== Consigne ==
Écrivez la suite du discours aux délégués du congrès sur les idées comme menace globale, en partant de sa dernière phrase.

== Extrait fourni ==
################

Mais les Etats-Unis nous fournissent en plus des documents, des précédents, des faits. Maintenant, nous sommes lancés dans cette bataille légale, et j'espère qu'ils ne nous envahiront pas parce qu'ils y voient une menace globale.

Moi, oui, je peux vous parler d'une menace globale : les idées, les idées claires, celles que vous avez analysées et adoptées. Mondialisons les idées, étendons-les, faisons le miracle de les faire parvenir partout, comme je l'ai dit le premier jour. Ça, oui, ce sont des menaces globales : parler, raisonner, expliquer, démontrer. Si j'ai été pour vous excessivement long, pour moi, non.

Je vous ai parlé avec beaucoup de plaisir de tout ceci et je vous ai raconté certaines choses inédites, et je l'ai fait avec beaucoup de plaisir, de satisfaction. C'est le moins que je puisse faire pour répondre à l'honneur que vous nous avez fait, à la visite que vous nous avez faites, sans crainte ni terreur, parce qu'il faut être courageux pour nous rendre visite en certaines circonstances. Je parle des délégués au congrès. Les ministres, eux, c'est un peu différent, ils ont plus de pouvoir et sont un peu moins vulnérables que vous.

################

== Données sources ==
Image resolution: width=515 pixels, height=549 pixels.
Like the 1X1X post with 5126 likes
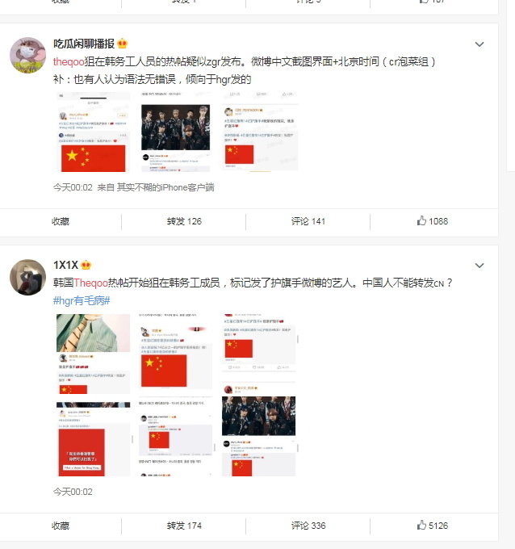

################

== Résultat attendu ==
C'est du fait de votre esprit d'amitié, sincère, solidaire, que je me suis adressé à vous avec beaucoup de satisfaction pendant... je ne sais pas. J'ai du mal à calculer le nombre d'heures, mais si j'ai commencé à cinq heures de l'après-midi, alors je peux vous assurer que c'est loin d'être un record ! (Rires.) Espérons que ce soit utile.